Nerve growth factor activates the RARβ2 promoter by a Ras-dependent mechanism

Abstract

Nerve growth factor (NGF) and retinoic acid (RA) exert important actions on PC12 cells. We have previously shown that incubation with NGF induces retinoic acid receptor β (RARβ) binding to a hormone response element in PC12 cells. In this study we show that NGF increases RARβ protein levels by enhancing basal RARβ2 promoter activity, and potentiates stimulation by RA in transient transfection assays.
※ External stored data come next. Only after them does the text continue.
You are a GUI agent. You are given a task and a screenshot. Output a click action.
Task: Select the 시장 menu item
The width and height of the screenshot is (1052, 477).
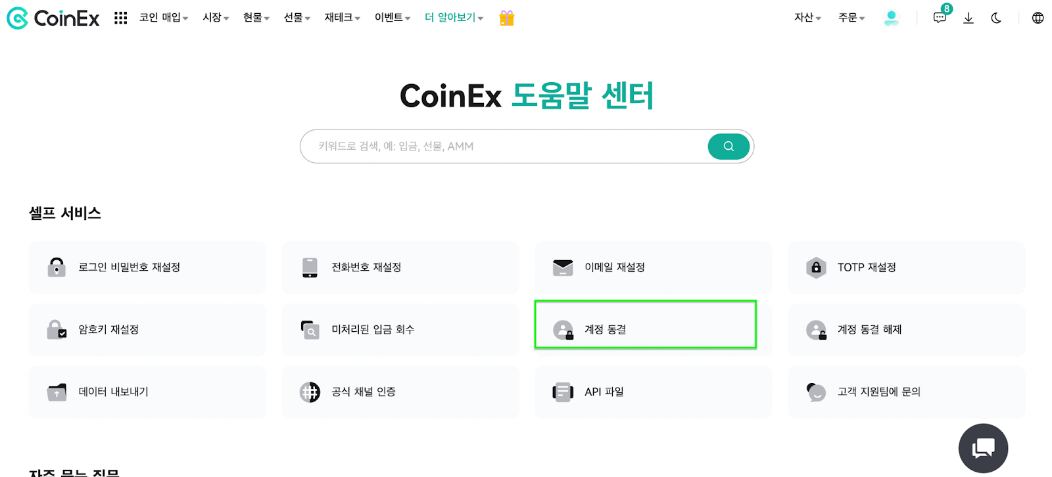point(212,18)
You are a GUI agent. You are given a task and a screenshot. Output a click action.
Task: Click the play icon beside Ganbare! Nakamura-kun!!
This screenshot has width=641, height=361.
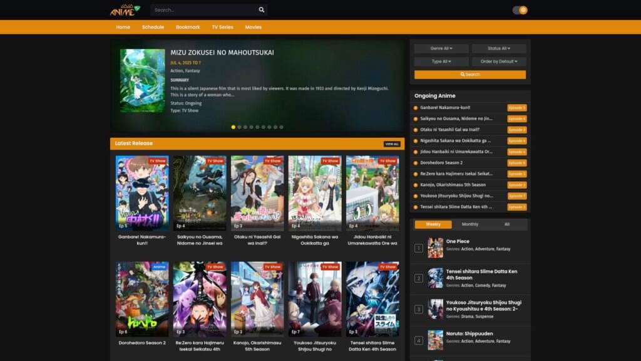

The effect of RA is mediated by a RA response element (RARE) located at −37/−53 and mutation of this element abolishes activation by the retinoid, as well as cooperation with NGF. However, the action of NGF is independent of the RARE and is mediated by sequences overlapping the TATA box and the INR comprising nucleotides −59 to +14. NGF produces a strong decrease in some of the complexes that bind to the INR. These results suggest that the RARβ2 gene could be in a basal repressed state and NGF could increase RARβ2 transcription by inducing the release of some inhibitory factors from the INR. Functional Ras is required for RARβ2 promoter activation by NGF because expression of oncogenic Ras increases promoter activity and a dominant inhibitory Ras mutant blocks the effect of NGF. Oncogenic Raf also mimics the effect of NGF on the promoter. Other ligands of tyrosine kinase receptors that stimulate Ras also cause RARβ2 promoter activation and act cooperatively with RA. These results indicate the existence of cross-coupling of the Ras–Raf signal transduction pathway with retinoid receptor pathways which could increase sensitivity to RA and be important for PC12 cell function.